According to the artists’ statement for Wellspring, “These graphic tools are for you, as a human that recognizes that you need clean water to continue to be. The messages can be used for uniting, inspiring, warning, inciting, animating, empowering, invigorating.” Rather than focus on specific struggles over water—such as contamination in Flint, droughts in California, or the Pacific Garbage Patch, among other issues mentioned in the statement—each print leaves room for personal interpretation.

The final exhibition offers a broad swath of creative concepts to generate viewer inquiry and impact. In response to the water theme, each artist created a unique visual they rendered via Risograph, a printing process akin to automated screen printing. By pressing single shades of vibrant ink onto paper, then layering new colors and images on top, the artists developed multi-dimensional work with a vintage feel.

Each piece takes a different approach to the topic of water. In one, two frigate birds swan dive alongside a polar bear poised atop a towering iceberg; the root of the ice feeds choppy blue waves through which jellyfish glide. In another, neon pink and blue raindrops scatter across the word “commonwealth,” simultaneously conjuring visions of Virginia and the universal wealth water provides.

Roger Peet

Calls for change range from literal, like Colin Mathes’ doodles and handwritten list of improvised water filters; to pointed, like Erik Ruin’s whale emerging from a whirlpool of trash; to abstract, like Josh MacPhee’s graphic blue-and-green grid embedded with the words “aqua para todos!” In the gallery itself, art pieces are punctuated by quotes from scientific and political commentaries on the contemporary state of water in our world.

Regardless of the clarity or obfuscation of storytelling, the overall message of the exhibit is clear: There are as many ways of approaching and working with contemporary water issues as there are voices communicating what’s possible.

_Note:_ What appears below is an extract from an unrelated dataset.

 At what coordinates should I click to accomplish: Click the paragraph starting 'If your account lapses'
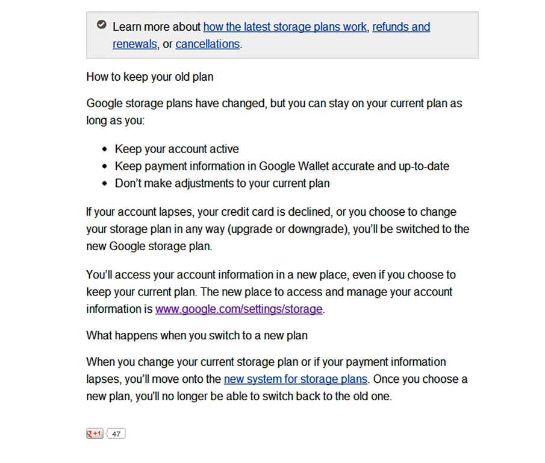[x=278, y=229]
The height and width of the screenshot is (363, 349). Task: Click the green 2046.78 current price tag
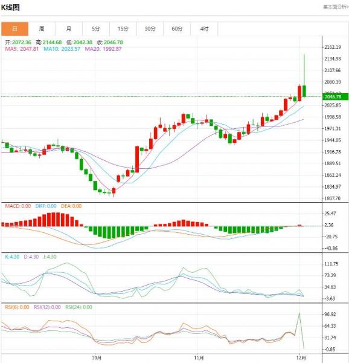click(335, 97)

Lawson says this diverse artistic conversation seeks to soothe viewers and would-be activists rather than overwhelm them. Given the scope of issues like climate change and global water pollution, “it can be really difficult to focus on [these problems] in any meaningful or sustained way without feeling like we’re doomed,” she says. “This exhibit attempts to create small moments of engagement with the issues, through each interaction with one of the prints, in order to foster awareness and concern but in a way that doesn’t make change seem impossible.”

In this way, an exhibition like “Wellspring” can become “a useful buoy in a sea of bad news,” as the artists say in their statement. Like the little boy watching spirits of past and future flow beneath the surface, we have the chance to reflect on what is, in order to change what could be.


“Wellspring: A Portfolio of Prints Celebrating Water” is on view at The Gallery at Studio IX through September 1.